**INPUT FOR THIS TASK:**
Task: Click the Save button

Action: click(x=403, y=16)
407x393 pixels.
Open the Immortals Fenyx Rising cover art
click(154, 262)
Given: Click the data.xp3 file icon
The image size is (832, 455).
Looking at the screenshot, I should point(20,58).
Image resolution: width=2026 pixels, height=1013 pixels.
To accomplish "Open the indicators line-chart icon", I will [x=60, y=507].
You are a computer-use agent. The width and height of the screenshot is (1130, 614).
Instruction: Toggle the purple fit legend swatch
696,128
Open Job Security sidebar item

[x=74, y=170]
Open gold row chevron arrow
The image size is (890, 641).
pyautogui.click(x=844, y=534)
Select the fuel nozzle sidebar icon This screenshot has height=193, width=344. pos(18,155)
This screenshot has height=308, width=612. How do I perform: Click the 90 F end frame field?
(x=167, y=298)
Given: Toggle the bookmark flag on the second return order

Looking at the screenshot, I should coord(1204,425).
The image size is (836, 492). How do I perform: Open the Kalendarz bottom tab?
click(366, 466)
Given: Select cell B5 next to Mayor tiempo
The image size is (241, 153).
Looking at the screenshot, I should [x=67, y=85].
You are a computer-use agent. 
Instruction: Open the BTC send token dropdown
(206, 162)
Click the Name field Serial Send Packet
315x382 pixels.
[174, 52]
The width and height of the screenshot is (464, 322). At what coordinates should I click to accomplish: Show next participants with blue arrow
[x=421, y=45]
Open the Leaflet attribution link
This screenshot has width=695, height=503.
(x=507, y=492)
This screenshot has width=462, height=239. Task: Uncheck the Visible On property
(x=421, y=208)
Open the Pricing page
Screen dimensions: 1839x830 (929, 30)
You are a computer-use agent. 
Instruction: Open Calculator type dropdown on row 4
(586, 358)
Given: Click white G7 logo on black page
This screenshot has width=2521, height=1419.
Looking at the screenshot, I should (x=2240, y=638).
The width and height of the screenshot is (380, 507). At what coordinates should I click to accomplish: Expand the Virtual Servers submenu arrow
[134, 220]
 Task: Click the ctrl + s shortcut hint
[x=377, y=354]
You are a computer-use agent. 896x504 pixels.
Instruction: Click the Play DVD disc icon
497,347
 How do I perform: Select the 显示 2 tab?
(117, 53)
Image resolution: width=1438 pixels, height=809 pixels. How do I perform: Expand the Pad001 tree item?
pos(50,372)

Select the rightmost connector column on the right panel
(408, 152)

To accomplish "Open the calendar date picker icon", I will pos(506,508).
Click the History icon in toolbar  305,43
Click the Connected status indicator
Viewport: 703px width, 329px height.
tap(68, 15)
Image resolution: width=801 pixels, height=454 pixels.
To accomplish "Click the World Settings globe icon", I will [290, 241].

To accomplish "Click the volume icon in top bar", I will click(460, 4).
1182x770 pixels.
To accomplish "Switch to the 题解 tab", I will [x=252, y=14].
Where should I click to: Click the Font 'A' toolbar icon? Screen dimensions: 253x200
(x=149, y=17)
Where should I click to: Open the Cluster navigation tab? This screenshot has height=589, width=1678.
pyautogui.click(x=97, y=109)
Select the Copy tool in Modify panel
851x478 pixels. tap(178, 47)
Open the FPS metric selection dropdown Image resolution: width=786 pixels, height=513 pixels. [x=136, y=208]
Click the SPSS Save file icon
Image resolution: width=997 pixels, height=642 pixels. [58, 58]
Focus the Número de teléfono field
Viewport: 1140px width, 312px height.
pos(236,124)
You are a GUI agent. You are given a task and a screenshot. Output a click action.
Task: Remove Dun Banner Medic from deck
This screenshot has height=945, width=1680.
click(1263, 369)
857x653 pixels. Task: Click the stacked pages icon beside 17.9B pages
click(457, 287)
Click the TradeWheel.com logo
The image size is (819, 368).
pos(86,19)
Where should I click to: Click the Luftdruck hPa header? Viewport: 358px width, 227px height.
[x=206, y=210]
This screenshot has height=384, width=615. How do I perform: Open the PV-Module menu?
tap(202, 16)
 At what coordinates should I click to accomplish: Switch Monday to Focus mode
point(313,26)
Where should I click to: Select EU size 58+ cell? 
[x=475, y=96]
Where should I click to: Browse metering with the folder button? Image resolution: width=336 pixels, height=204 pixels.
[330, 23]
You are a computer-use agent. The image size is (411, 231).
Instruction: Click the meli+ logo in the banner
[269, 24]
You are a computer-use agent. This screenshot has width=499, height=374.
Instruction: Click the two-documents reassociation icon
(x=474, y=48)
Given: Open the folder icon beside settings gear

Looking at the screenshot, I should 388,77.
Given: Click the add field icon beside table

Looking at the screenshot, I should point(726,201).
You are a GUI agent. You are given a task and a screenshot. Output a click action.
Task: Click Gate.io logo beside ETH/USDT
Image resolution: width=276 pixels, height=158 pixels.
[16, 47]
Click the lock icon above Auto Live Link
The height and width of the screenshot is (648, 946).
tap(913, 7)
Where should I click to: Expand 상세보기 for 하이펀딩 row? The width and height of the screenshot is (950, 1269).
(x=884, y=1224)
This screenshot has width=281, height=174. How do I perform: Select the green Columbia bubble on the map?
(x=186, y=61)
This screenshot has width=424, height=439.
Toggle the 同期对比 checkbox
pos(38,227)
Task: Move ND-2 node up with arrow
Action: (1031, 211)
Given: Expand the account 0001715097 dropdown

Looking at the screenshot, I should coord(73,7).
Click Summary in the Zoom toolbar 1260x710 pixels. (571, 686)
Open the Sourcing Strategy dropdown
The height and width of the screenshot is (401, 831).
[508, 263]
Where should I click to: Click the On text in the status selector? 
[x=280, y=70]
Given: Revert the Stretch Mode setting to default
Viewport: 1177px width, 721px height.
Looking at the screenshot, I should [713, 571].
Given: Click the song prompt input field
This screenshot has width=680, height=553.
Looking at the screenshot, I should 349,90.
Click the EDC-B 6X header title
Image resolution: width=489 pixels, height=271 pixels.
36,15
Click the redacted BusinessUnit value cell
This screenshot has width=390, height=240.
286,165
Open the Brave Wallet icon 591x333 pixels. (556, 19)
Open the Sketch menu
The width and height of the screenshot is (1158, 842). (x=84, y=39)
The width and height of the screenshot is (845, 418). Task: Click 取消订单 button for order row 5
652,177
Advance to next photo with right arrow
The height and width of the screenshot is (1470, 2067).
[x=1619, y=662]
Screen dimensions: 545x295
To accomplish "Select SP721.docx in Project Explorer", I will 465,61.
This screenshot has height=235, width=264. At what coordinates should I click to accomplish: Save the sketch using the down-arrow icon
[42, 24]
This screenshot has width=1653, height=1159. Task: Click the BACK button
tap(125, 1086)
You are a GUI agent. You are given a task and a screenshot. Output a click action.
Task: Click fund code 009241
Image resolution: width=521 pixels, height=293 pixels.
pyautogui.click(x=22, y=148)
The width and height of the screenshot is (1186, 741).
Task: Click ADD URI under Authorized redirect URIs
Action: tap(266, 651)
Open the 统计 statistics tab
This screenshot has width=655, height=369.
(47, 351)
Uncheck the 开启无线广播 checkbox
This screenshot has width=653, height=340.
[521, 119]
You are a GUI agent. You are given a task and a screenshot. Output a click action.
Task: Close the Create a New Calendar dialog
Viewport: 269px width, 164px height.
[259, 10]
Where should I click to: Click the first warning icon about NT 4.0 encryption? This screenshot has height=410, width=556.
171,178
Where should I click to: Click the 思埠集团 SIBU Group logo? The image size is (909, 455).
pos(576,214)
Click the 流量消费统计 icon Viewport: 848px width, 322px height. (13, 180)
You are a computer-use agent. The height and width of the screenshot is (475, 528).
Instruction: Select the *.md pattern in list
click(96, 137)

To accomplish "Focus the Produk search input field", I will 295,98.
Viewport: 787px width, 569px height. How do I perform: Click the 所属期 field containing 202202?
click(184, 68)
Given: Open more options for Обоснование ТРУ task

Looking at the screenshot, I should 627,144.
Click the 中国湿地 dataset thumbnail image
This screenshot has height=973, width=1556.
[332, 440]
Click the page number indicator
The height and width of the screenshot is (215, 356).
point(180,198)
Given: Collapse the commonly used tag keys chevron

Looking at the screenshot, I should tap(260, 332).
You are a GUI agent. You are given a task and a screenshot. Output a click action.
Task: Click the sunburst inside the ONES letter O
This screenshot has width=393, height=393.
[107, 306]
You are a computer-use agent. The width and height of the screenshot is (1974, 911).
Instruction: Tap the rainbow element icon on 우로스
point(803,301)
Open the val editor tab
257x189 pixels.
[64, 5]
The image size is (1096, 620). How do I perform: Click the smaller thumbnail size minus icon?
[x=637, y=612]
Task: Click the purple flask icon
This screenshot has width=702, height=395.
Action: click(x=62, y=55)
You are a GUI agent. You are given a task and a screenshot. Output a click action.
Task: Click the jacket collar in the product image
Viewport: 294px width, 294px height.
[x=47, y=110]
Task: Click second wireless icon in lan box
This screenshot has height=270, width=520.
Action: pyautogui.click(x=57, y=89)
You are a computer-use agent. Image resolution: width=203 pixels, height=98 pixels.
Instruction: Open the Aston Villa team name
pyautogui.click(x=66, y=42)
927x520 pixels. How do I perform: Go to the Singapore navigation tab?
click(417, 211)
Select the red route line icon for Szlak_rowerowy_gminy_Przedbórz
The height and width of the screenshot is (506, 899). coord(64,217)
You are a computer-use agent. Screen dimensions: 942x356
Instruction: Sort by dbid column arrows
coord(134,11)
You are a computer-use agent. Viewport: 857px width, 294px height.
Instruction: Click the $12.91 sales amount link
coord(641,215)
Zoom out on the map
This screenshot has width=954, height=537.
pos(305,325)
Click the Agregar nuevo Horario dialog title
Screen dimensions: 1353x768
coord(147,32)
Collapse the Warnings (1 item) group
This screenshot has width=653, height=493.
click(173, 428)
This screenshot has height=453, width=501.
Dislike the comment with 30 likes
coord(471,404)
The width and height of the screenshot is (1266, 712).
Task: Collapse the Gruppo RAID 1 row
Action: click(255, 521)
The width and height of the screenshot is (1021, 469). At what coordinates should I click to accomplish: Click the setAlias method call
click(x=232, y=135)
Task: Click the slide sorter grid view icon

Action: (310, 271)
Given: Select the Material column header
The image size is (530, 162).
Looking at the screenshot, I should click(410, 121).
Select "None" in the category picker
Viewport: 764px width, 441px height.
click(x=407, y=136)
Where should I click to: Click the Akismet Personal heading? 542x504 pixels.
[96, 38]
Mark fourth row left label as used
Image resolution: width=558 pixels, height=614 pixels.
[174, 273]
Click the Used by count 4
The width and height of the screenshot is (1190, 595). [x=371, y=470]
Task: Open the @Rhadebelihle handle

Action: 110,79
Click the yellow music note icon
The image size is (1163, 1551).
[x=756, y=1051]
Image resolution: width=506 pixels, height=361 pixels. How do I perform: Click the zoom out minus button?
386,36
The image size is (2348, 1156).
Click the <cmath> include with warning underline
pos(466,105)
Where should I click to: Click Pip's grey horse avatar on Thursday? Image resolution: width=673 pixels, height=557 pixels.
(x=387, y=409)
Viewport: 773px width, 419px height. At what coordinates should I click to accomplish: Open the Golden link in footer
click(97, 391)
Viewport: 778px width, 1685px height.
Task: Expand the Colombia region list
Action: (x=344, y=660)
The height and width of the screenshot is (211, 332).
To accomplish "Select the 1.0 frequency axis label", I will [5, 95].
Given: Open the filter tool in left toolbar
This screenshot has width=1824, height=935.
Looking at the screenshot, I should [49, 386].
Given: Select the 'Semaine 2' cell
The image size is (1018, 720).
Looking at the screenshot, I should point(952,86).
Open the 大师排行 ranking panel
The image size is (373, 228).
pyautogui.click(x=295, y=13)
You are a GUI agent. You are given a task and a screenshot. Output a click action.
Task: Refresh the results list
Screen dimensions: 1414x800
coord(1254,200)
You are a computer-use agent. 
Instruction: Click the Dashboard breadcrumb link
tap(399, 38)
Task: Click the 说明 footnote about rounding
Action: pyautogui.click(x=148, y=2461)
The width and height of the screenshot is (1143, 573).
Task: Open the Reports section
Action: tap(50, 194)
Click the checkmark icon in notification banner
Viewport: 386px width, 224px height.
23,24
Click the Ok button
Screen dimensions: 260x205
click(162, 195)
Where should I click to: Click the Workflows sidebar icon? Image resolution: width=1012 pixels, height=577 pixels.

**INSTRUCTIONS TO FOLLOW:** From the first line of the data through the line that contains "will [x=60, y=507].", turn the lines into a Markdown table with the columns Row and Line, skipping any blank lines.

**TASK OUTPUT:**
| Row | Line |
|---|---|
| 1 | Task: Click the Save button |
| 2 | Action: click(x=403, y=16) |
| 3 | 407x393 pixels. |
| 4 | Open the Immortals Fenyx Rising cover art |
| 5 | click(154, 262) |
| 6 | Given: Click the data.xp3 file icon |
| 7 | The image size is (832, 455). |
| 8 | Looking at the screenshot, I should point(20,58). |
| 9 | Image resolution: width=2026 pixels, height=1013 pixels. |
| 10 | To accomplish "Open the indicators line-chart icon", I will [x=60, y=507]. |